U.S. Space Force general (born 1969)

DeAnna Marie Burt (born 15 February 1969) is a retired United States Space Force lieutenant general who has served as the deputy chief of space operations for operations, cyber, and nuclear from 2022 to 2025. She is the first female major general and second female general officer in the Space Force.

Burt entered the United States Air Force in 1992 after graduating from the Embry-Riddle Aeronautical University. She is a career space operations officer with numerous satellite operations and staff positions in Air Force Space Command and United States European Command. She has commanded the 2nd Space Operations Squadron, 460th Operations Group, and 50th Space Wing. She is a graduate and former instructor of the USAF Weapons School and a graduate of the School of Advanced Air and Space Studies. She also served as the vice commander of the United States Air Force Warfare Center.

In 2021, Burt transferred to the Space Force, where she now serves as its chief operations officer, responsible for operations, sustainment, cyber, and nuclear operations. She served as the commander of the Combined Force Space Component Command and vice commander of Space Operations Command from 2020 to 2022.

==Early life and education==
Burt was born on 15 February 1969, in Louisville, Kentucky.

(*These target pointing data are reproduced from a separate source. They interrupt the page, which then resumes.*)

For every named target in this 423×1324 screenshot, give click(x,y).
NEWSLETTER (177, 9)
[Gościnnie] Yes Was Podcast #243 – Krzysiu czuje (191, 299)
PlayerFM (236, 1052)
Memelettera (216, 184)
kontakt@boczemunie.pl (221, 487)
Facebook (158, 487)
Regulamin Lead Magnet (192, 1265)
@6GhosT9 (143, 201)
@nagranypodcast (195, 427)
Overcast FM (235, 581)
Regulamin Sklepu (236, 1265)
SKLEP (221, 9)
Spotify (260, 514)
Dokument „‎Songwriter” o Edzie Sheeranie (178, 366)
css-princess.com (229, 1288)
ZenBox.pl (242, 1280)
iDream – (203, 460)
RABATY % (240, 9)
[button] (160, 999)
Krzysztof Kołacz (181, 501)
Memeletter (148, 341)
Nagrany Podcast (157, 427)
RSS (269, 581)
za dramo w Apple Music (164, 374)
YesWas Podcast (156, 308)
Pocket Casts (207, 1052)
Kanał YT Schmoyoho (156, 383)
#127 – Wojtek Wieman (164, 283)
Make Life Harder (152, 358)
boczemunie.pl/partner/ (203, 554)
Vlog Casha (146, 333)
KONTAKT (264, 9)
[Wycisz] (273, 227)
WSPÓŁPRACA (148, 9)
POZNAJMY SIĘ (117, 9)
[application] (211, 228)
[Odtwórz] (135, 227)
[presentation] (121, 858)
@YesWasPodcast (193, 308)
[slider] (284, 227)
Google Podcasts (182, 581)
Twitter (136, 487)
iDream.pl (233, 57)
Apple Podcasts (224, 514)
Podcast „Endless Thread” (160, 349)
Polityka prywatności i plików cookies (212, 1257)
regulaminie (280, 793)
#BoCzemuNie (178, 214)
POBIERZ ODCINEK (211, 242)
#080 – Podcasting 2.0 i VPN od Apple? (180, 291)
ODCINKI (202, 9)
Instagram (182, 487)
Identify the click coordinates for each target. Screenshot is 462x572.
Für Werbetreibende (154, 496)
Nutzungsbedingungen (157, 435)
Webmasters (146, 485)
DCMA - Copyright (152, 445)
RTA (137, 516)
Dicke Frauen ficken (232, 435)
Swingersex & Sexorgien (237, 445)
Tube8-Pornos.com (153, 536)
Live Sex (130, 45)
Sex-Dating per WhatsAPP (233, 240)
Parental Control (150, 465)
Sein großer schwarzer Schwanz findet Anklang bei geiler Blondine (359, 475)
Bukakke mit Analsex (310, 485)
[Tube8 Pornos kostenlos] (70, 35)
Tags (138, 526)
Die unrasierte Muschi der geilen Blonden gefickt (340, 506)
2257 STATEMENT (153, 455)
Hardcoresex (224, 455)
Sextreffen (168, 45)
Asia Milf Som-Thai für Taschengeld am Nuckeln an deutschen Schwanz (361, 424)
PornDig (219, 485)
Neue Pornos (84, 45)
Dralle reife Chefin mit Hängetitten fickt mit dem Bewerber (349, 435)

When she was six years old, her family moved to Jacksonville, Florida.

Burt entered Air Force Reserve Officer Training Corps (AFROTC) at the Embry-Riddle Aeronautical University to get a college scholarship. She initially planned to just work in the Air Force for four years. At Embry-Riddle, she was the AFROTC cadet wing commander and chairman of the Women's Programming Board. She was also involved as Head Resident Advisor and Campus Climate for Women. In 1991, she received a B.S. degree in aeronautical engineering as a distinguished graduate. In 1995, she received an M.S. degree in human resources management from Troy State University in Alabama.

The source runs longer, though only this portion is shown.